I don't have a lot of experience with it by lack of current tooling to mesure it, but for my methods that currently trigger cyclomatic complexity, it makes sense.
White paper: Cognitive Complexity
- Provide several examples of what would and wouldn't trigger violations.
Only methods having a score higher than the given threshold would trigger a violation.
The first exemple of the paper is the following 2 methods. They have the same cyclomatic complexity (4), but different cognitive complexity.
int sumOfPrimes(int max) {
int total = 0;
OUT: for (int i = 1; i <= max; ++i) { // +1
for (int j = 2; j < i; ++j) { // +2 (for: +1, nesting: +1)
if (i % j == 0) { // +3 (if: +1, nesting: +2)
continue OUT; // +1 (break in the flow: +1)
}
}
total += i;
}
return total;
} // Cognitive complexity 7
String getWords(int number) {
switch (number) { // +1
case 1:
return "one";
case 2:
return "a couple";
case 3:
return “a few”;
default:
return "lots";
}
} // Cognitive complexity 1
It tends to favour code structures easier to read. For exemple switch are easier to read than there if {} else if {} counterpart, it has less noise, fewer repetition of the same variables.
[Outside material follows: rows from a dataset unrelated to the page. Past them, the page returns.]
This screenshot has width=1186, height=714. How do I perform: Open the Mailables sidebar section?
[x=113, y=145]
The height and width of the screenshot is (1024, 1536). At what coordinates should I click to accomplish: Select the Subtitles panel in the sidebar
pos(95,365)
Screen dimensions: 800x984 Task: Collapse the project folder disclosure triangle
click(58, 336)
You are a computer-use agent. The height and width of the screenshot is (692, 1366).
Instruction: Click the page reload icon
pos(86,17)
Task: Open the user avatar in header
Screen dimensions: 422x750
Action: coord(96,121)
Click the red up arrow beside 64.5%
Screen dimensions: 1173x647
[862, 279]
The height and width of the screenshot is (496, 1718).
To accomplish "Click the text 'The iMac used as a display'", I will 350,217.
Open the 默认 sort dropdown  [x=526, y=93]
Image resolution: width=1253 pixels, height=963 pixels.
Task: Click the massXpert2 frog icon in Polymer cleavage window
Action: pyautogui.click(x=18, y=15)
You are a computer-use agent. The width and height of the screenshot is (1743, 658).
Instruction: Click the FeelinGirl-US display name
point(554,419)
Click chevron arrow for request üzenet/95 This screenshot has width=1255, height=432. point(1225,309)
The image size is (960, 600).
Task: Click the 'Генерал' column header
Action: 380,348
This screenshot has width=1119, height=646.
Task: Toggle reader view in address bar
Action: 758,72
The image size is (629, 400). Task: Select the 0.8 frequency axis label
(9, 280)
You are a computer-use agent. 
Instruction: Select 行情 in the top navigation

- Should the rule be configurable, if so what parameters should be configurable?
The rule would have 2 thresholds: the first for warnings, the second for errors.
They should have a default value, and be configurable.
- Should the rule be opt-in or enabled by default? Why?
In my opinion it should be enabled by default at the end of the road. I use a linter to keep my code understandable, and cognitive complexity precisely try to answer that. And at first look, it does a decent job at that.
But since it is not widely known and use, it is probably wise to have it opt-in for a while, to evaluate its relevance, and find proper default thresholds.